When the line containing "How do I perform: Click samantham.bernardo@gmail.com" is found in the data below, give it again along with every later line, exactly; drop the pictures.

*** Opening RECORDS FOR THE EXERCISE ***

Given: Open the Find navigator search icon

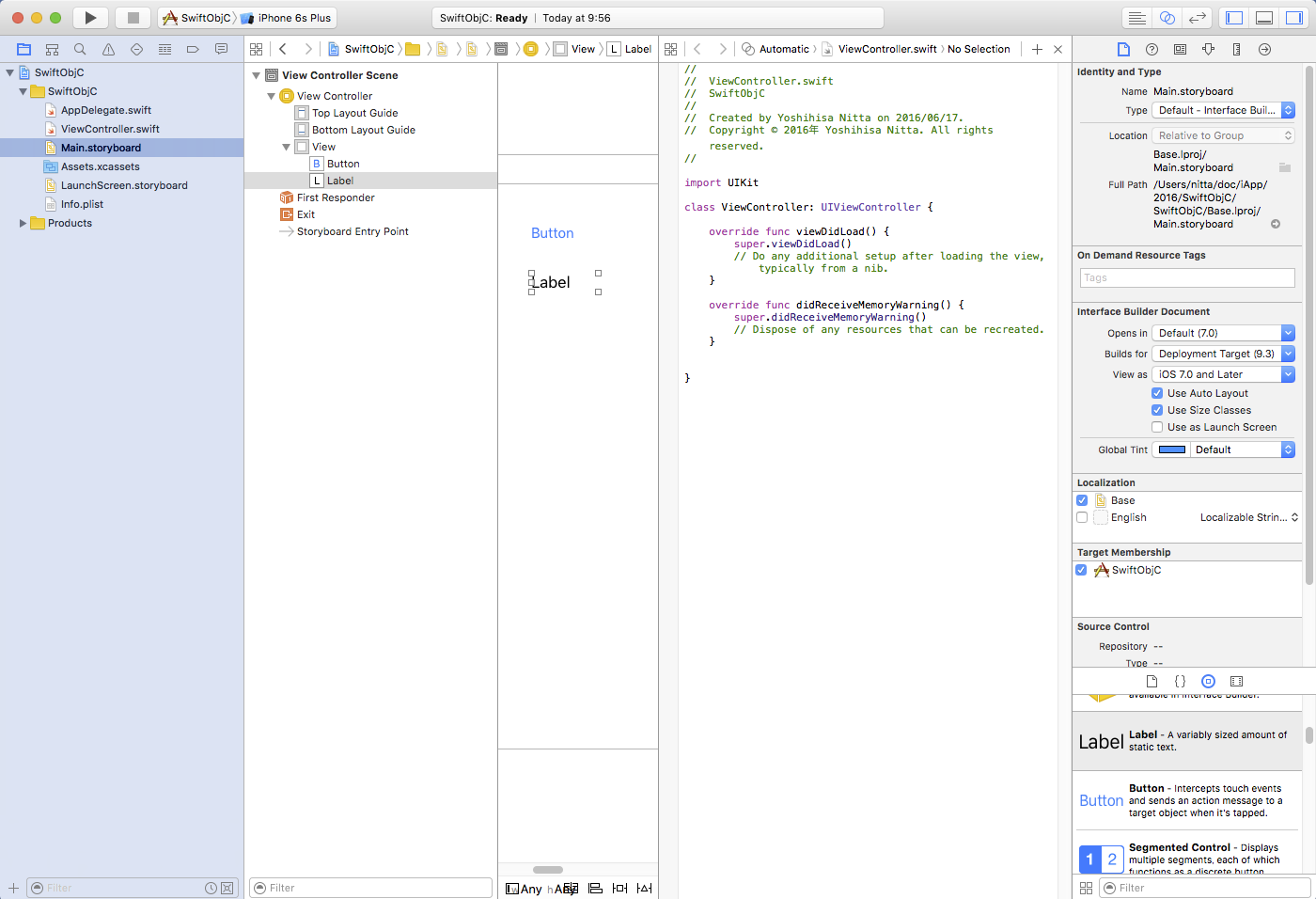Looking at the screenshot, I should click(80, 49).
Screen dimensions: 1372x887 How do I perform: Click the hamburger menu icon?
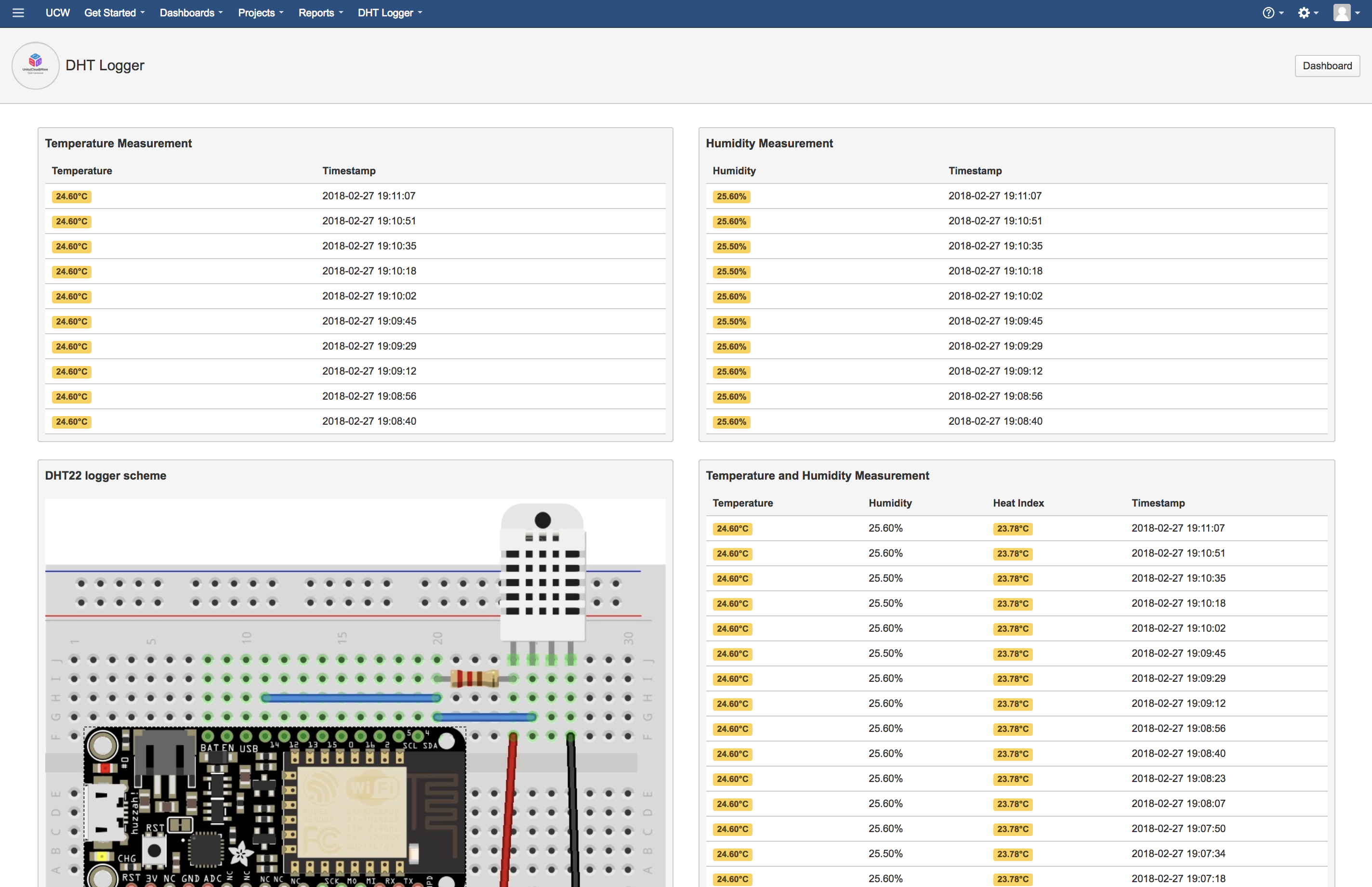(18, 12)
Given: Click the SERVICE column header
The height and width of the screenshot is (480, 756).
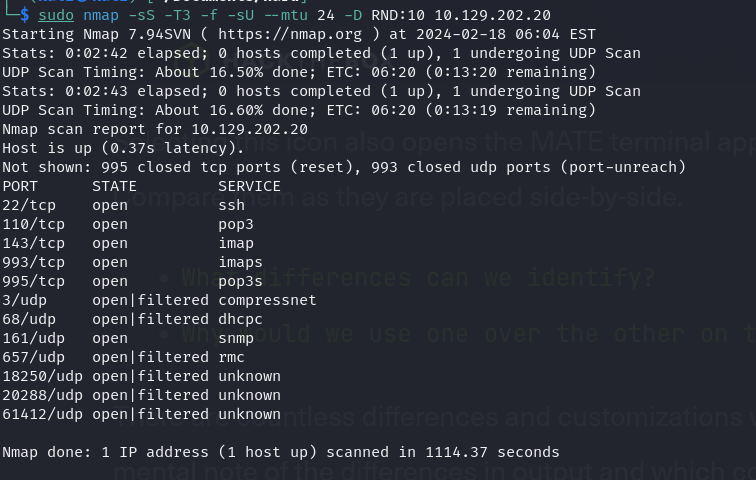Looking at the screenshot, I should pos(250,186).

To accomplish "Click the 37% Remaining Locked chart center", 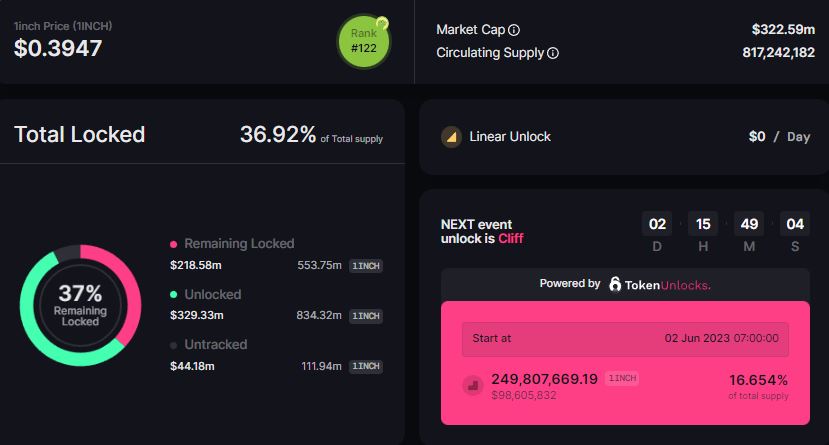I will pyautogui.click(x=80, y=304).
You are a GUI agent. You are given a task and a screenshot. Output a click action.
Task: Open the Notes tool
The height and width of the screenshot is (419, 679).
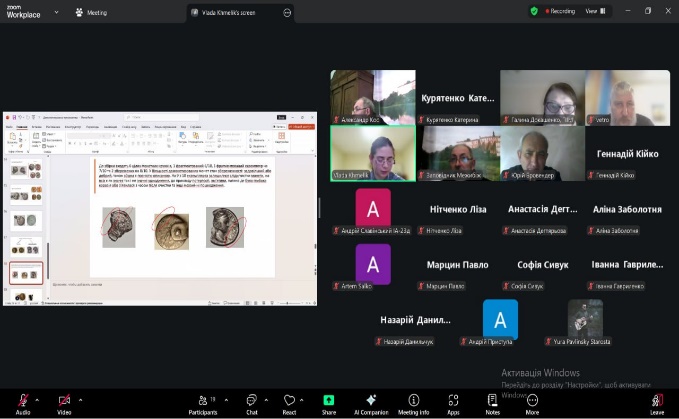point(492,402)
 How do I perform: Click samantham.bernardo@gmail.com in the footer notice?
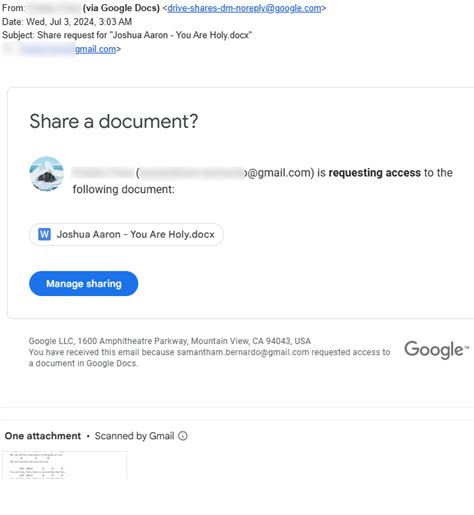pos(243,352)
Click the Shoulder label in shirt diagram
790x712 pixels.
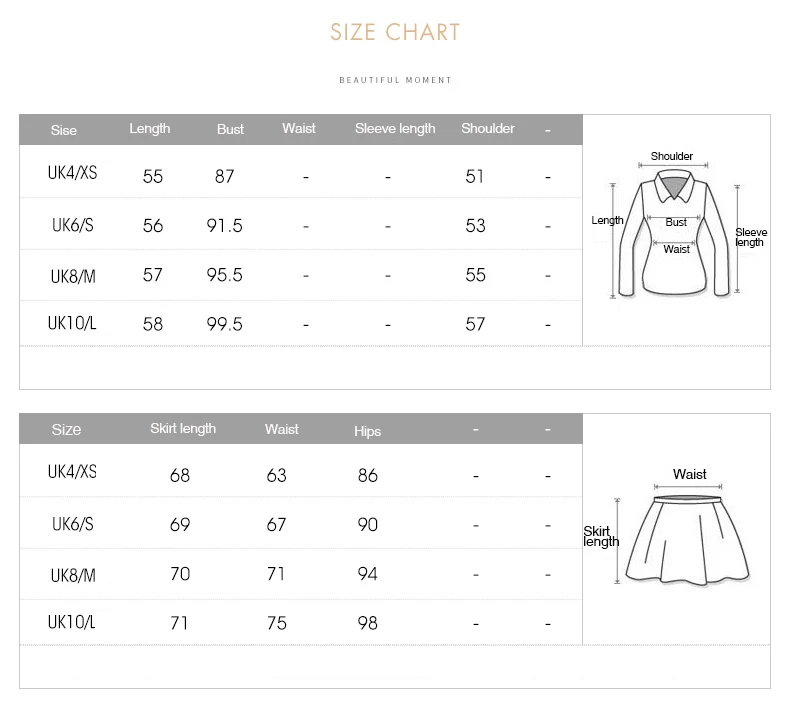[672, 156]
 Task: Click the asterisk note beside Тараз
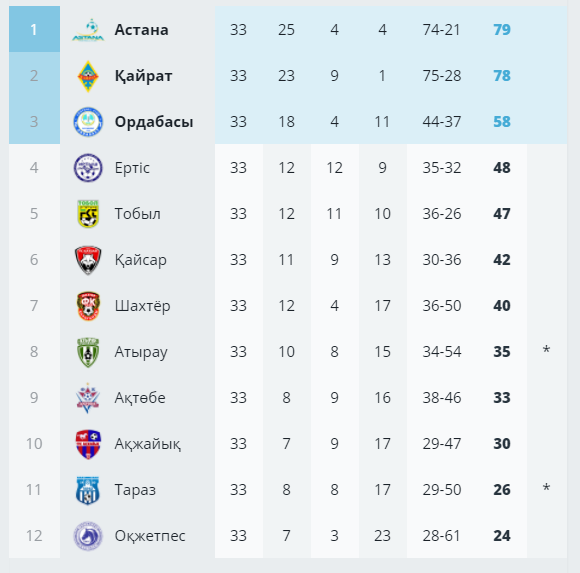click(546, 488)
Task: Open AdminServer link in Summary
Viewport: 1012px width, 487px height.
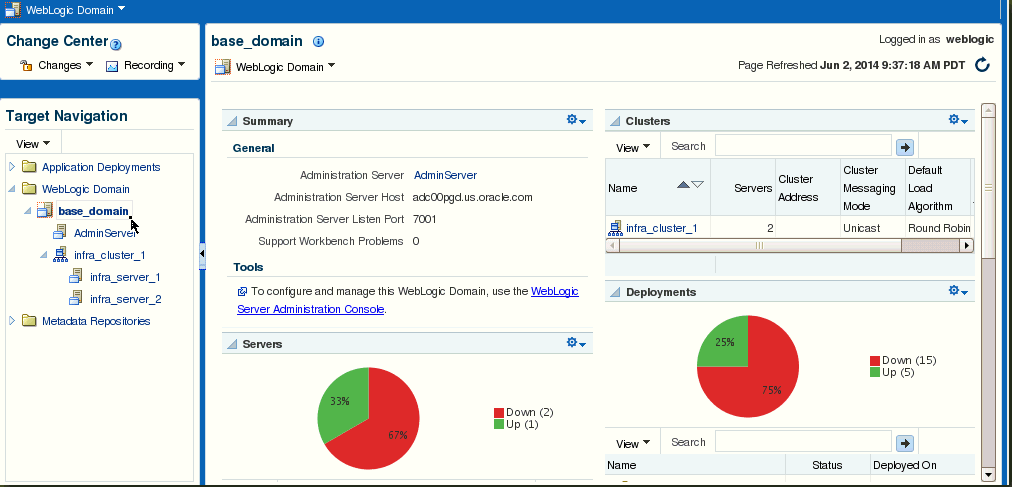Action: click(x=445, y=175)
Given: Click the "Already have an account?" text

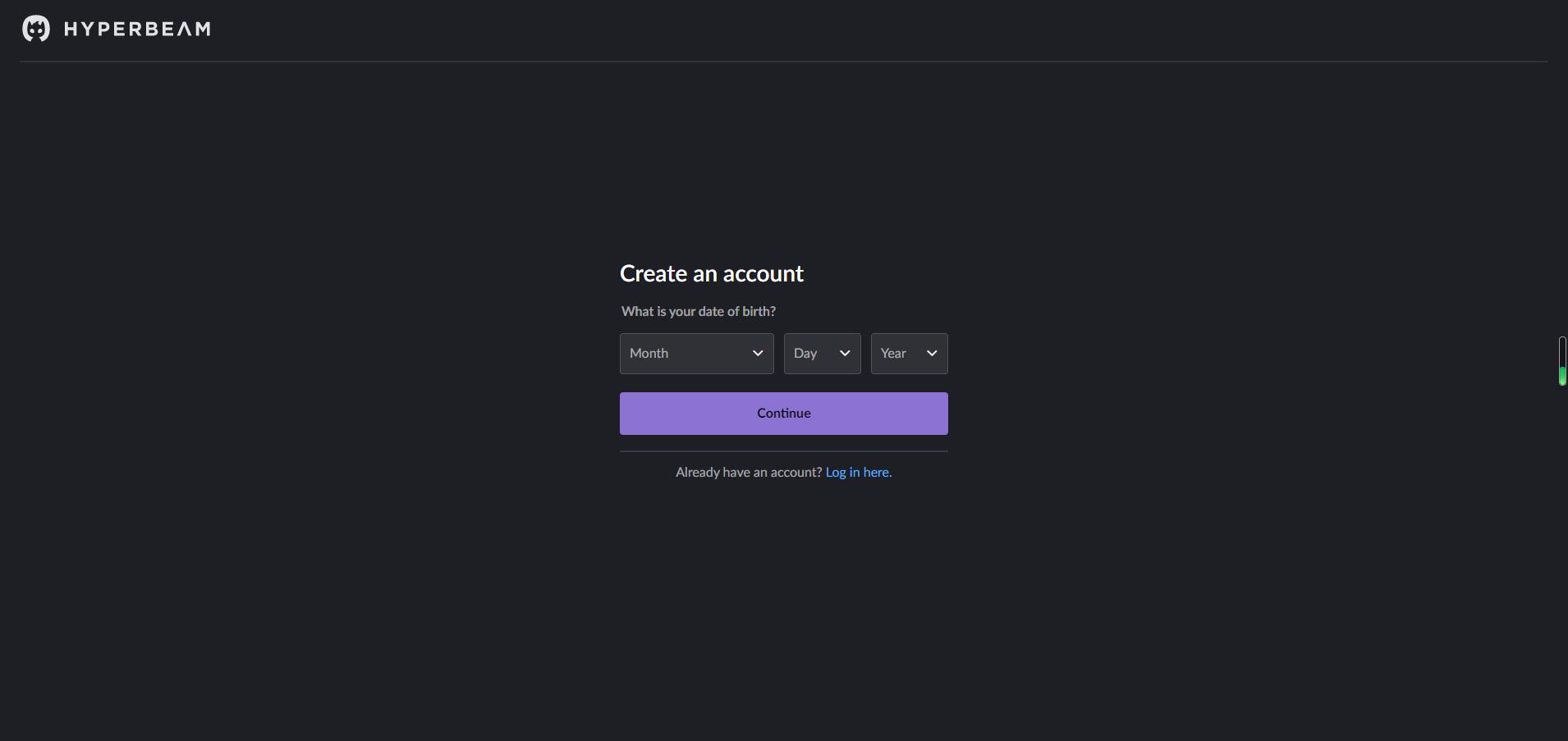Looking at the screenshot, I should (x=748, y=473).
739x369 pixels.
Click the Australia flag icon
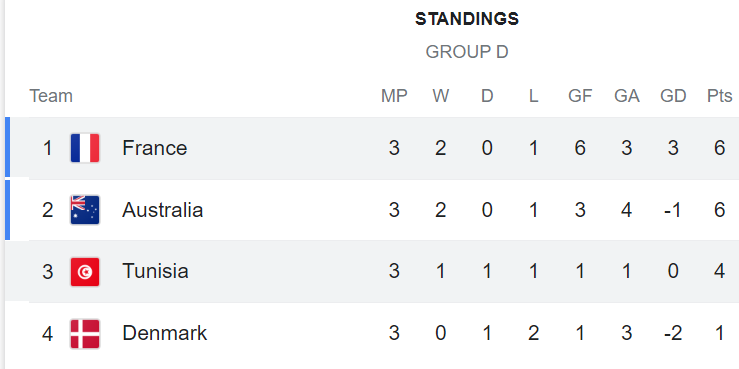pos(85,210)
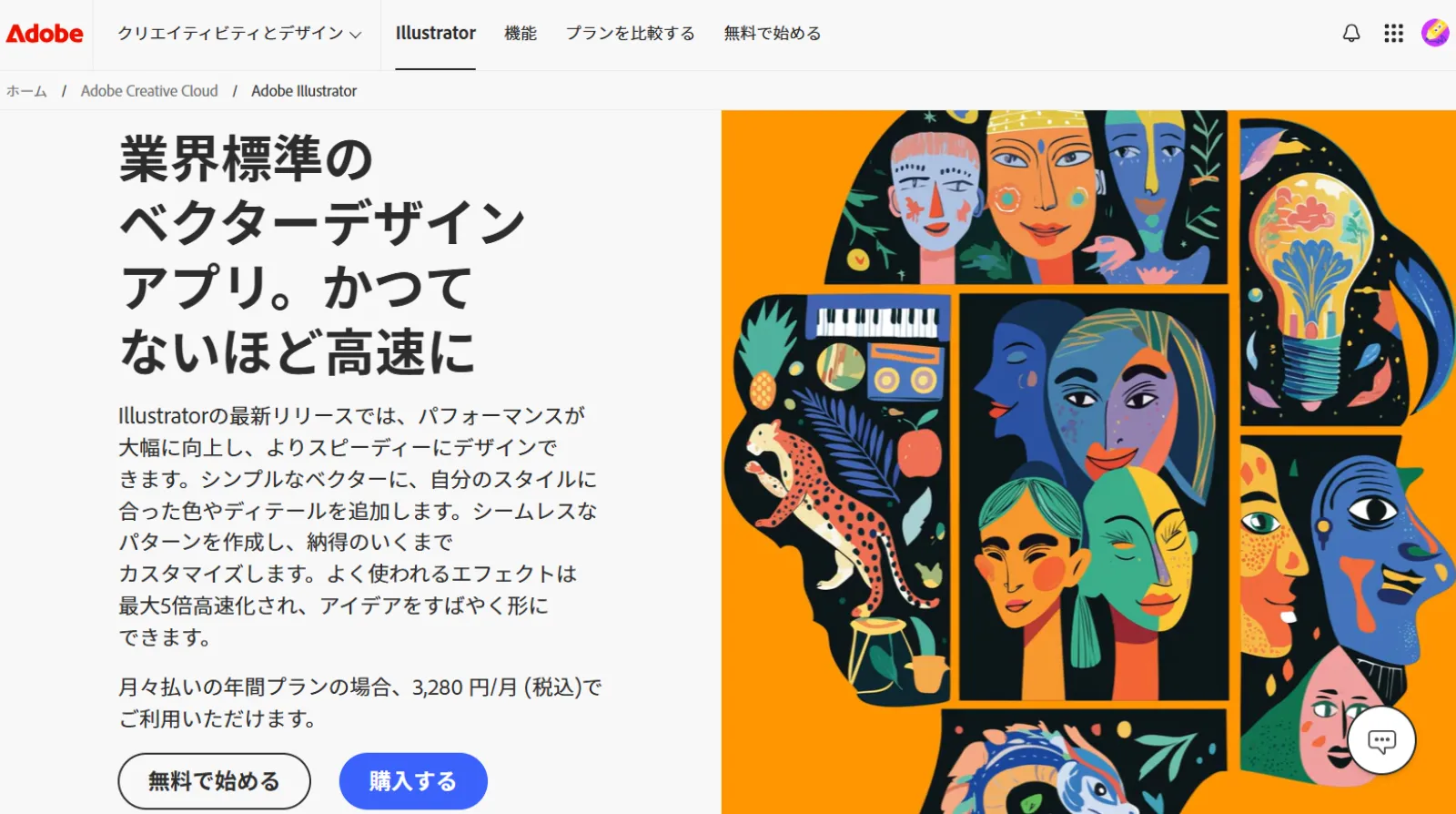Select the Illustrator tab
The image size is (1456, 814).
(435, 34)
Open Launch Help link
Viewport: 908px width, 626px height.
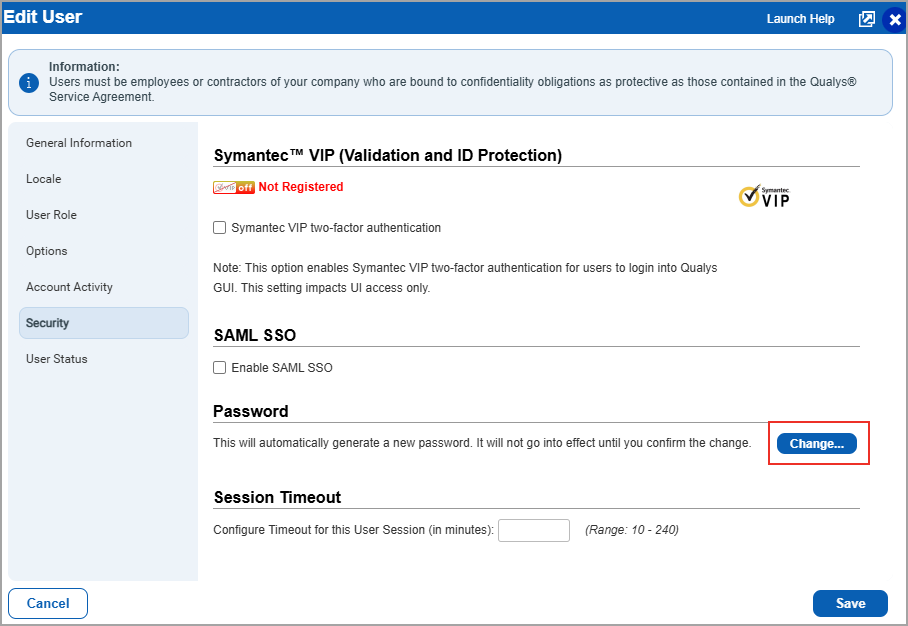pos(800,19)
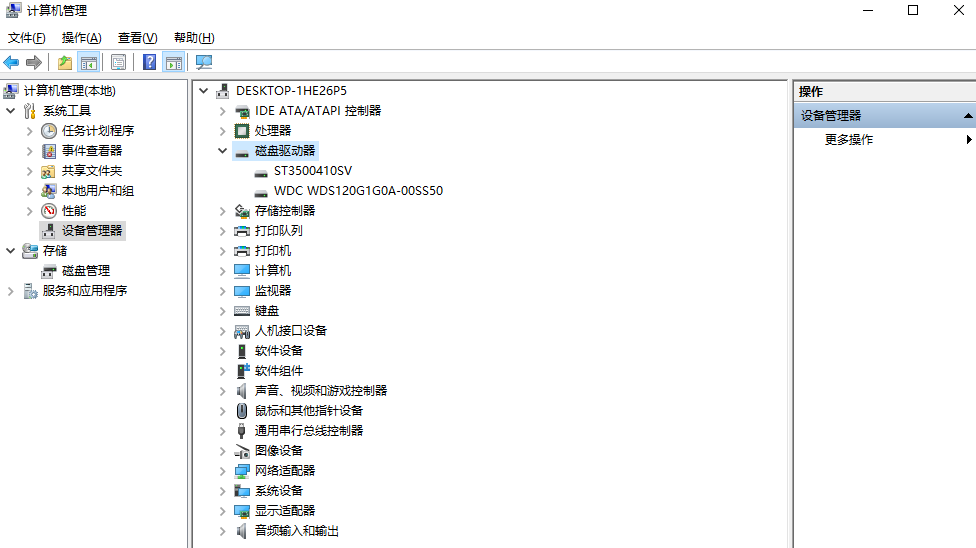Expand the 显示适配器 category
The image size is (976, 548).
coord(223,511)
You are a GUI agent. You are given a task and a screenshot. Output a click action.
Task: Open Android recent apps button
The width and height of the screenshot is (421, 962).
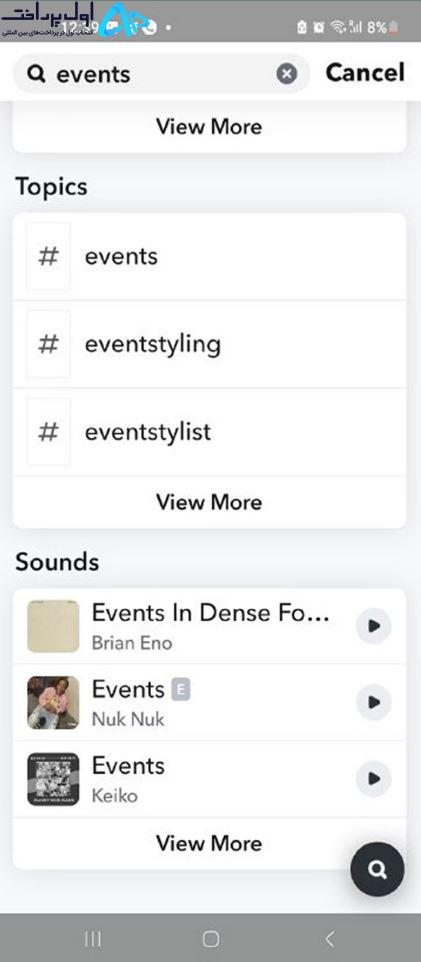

*** Closing RECORDS FOR THE EXERCISE ***

__RESULT__
 How do I perform: Click samantham.bernardo@gmail.com in the footer notice?
pos(243,352)
Click the Shoulder label in shirt diagram
790x712 pixels.
[672, 156]
 Task: Click the asterisk note beside Тараз
click(546, 488)
Task: Open AdminServer link in Summary
Viewport: 1012px width, 487px height.
Action: click(x=445, y=175)
Given: Click the "Already have an account?" text

Looking at the screenshot, I should (x=748, y=473).
739x369 pixels.
Click the Australia flag icon
pos(85,210)
Select the Illustrator tab
The image size is (1456, 814).
(435, 34)
Open Launch Help link
Viewport: 908px width, 626px height.
pos(800,19)
Expand the 显示适配器 category
The image size is (976, 548).
coord(223,511)
You are a GUI agent. You are given a task and a screenshot. Output a click action.
Task: Open Android recent apps button
The width and height of the screenshot is (421, 962).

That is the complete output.